Directions = Please revise the data from the line containing "351x250 pixels. How" through the end, swapping "accomplish" for "achieve" and changing nothing else. Omit the pictures from your answer.

Record extracts =
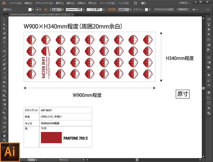
Task: Click the 原寸 text box on the artboard
Action: click(183, 94)
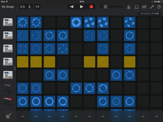Viewport: 163px width, 122px height.
Task: Open the help question mark icon
Action: click(x=159, y=7)

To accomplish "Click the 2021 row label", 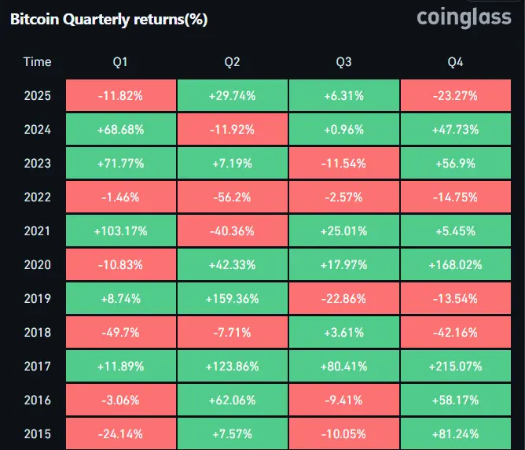I will 37,231.
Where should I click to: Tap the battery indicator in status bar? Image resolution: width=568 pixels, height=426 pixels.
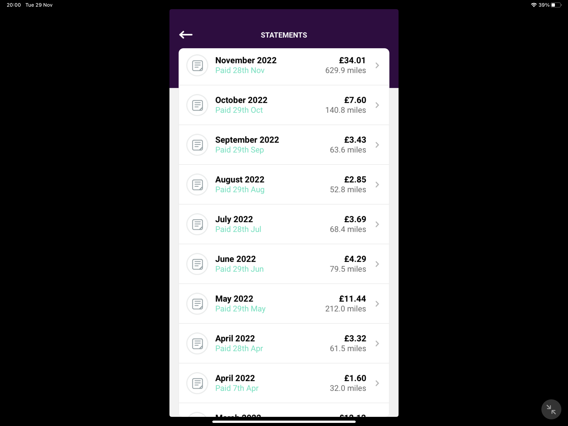pos(556,5)
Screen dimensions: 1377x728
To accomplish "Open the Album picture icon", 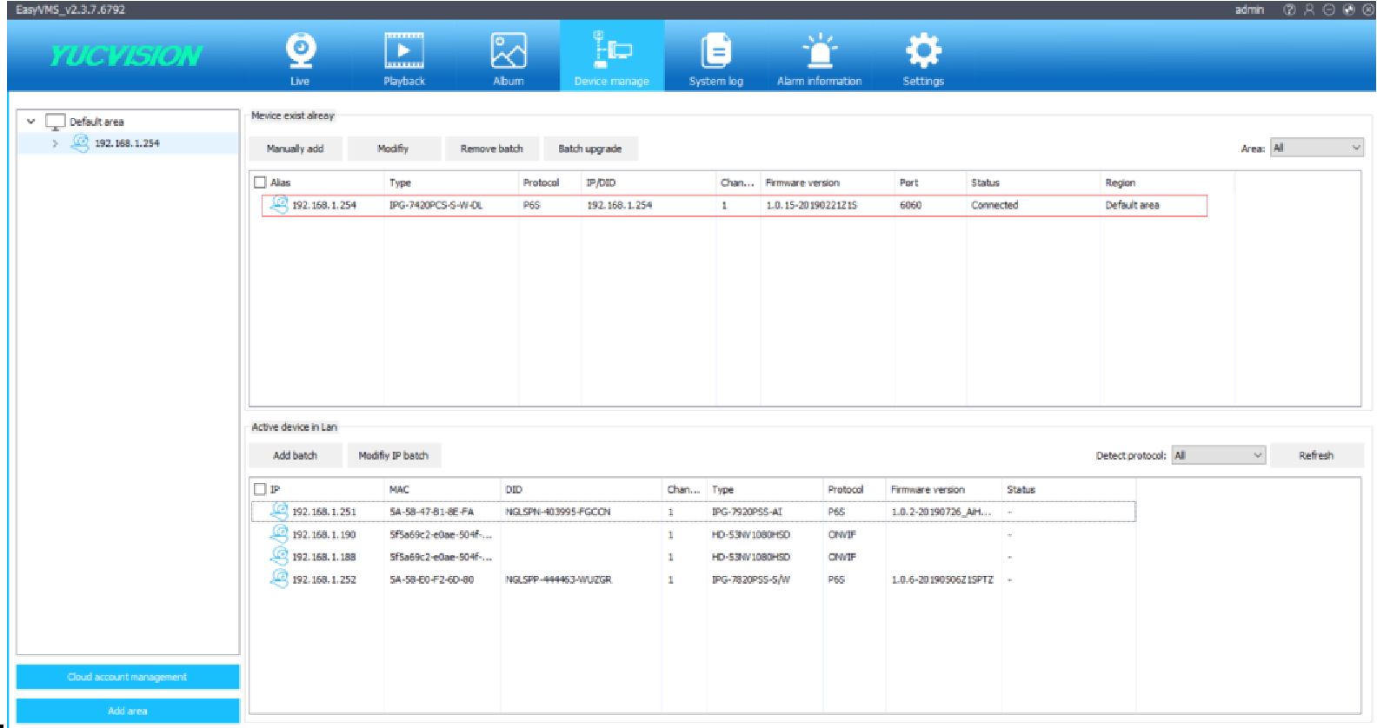I will (509, 51).
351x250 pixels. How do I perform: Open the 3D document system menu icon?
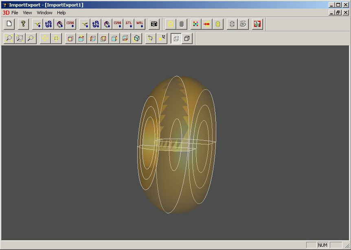coord(6,13)
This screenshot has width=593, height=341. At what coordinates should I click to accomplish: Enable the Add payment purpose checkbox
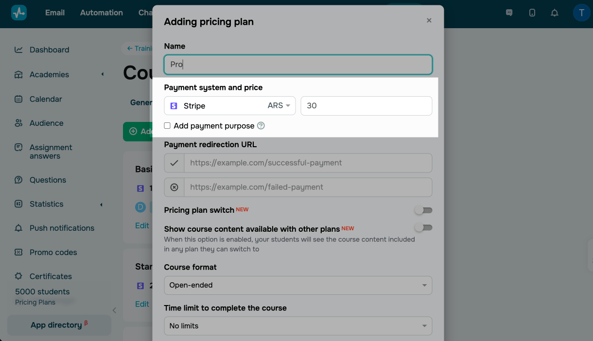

Result of the task =
351x250 pixels. How do I perform: Open the 3D document system menu icon?
coord(6,13)
This screenshot has width=593, height=341. At what coordinates should I click to achieve: Enable the Add payment purpose checkbox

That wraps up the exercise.